**Yapılacaklar**
**A)** Türk-Amerikan ilişkileri yazısına göre hangi hususlar Türkiye'nin CAATSA yaptırımlarından kaçınabileceğine işaret ediyor? Bir ile üç cümle arasında açıklayın.
**B)** Türk-Amerikan ilişkileri yazısında "ABD'nin Hasımlarıyla Yaptırımlar Yoluyla" sözleriyle başlayan paragrafı, ana bilgileri koruyarak kısa bir madde listesine dönüştürün.

----- Verilen metin -----

Donald Trump ile CAATSA arasında Türk-Amerikan ilişkileri

Hakan Çopur / Araştırmacı, Yazar
27.07.2019

ABD Başkanı Donald Trump’ın yaptırım uygulamama konusundaki yaklaşımı ve CAATSA’da yaptırım takviminin bulunmaması gibi hususlar Türkiye’nin yaptırımlardan kaçınabileceğine işaret ediyor. CAATSA yaptırımları hikayesinin kaderi, büyük oranda Trump’ın Cumhuriyetçileri ikna edip edemeyeceğine bağlı olacak.


Donald Trump ile CAATSA arasında Türk-Amerikan  ilişkileri

ABD’nin Hasımlarıyla Yaptırımlar Yoluyla Mücadele Etme Yasası” (CAATSA),  Türkiye’nin Rusya’dan S-400 hava savunma sistemlerini almasının ardından Türk-Amerikan ilişkilerindeki yeni ağırlık merkezi haline geldi. Türkiye’nin F-35 projesinden çıkarılması kararının ardından CAATSA yaptırımları, Ankara-Washington hattındaki yeni tartışma konusu oldu. ABD Başkanı Donald Trump’ın “Türkiye’ye yaptırım uygulamak istemiyorum” açıklaması ile Kongre’nin “Türkiye’ye yaptırım uygulansın” şeklindeki kararlı duruşu arasında nasıl bir “orta yol” bulunacağına ilişkin bekleyiş devam ediyor. Bu ortamda özellikle Cumhurbaşkanı Recep Tayyip Erdoğan ile ABD Başkanı Trump arasındaki ilişkinin mahiyeti ve Trump’ın S-400 meselesinde Barack Obama yönetimini suçlaması, CAATSA yaptırımlarının istikametini belirleyecek gibi gözüküyor.

----- Sağlanan veriler -----

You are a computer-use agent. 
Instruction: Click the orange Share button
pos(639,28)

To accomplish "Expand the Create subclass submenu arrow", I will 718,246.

-----

**Görevlere göre sonuçlar**
**A)** Yazıya göre ABD Başkanı Donald Trump'ın yaptırım uygulamama konusundaki yaklaşımı, Türkiye'nin yaptırımlardan kaçınabileceğine işaret ediyor. CAATSA'da bir yaptırım takviminin bulunmaması da aynı yöne işaret ediyor.

**B)**
- CAATSA, Türkiye'nin Rusya'dan S-400 hava savunma sistemlerini almasının ardından Türk-Amerikan ilişkilerinin yeni ağırlık merkezi oldu.
- Türkiye'nin F-35 projesinden çıkarılması kararından sonra CAATSA yaptırımları, Ankara-Washington hattında yeni tartışma konusu haline geldi.
- Trump'ın Türkiye'ye yaptırım uygulamak istemediğini açıklaması ile Kongre'nin yaptırım uygulanması yönündeki kararlı duruşu arasında nasıl bir orta yol bulunacağı bekleniyor.
- Erdoğan ile Trump arasındaki ilişkinin mahiyeti ve Trump'ın S-400 meselesinde Obama yönetimini suçlaması, yaptırımların istikametini belirleyecek gibi görünüyor.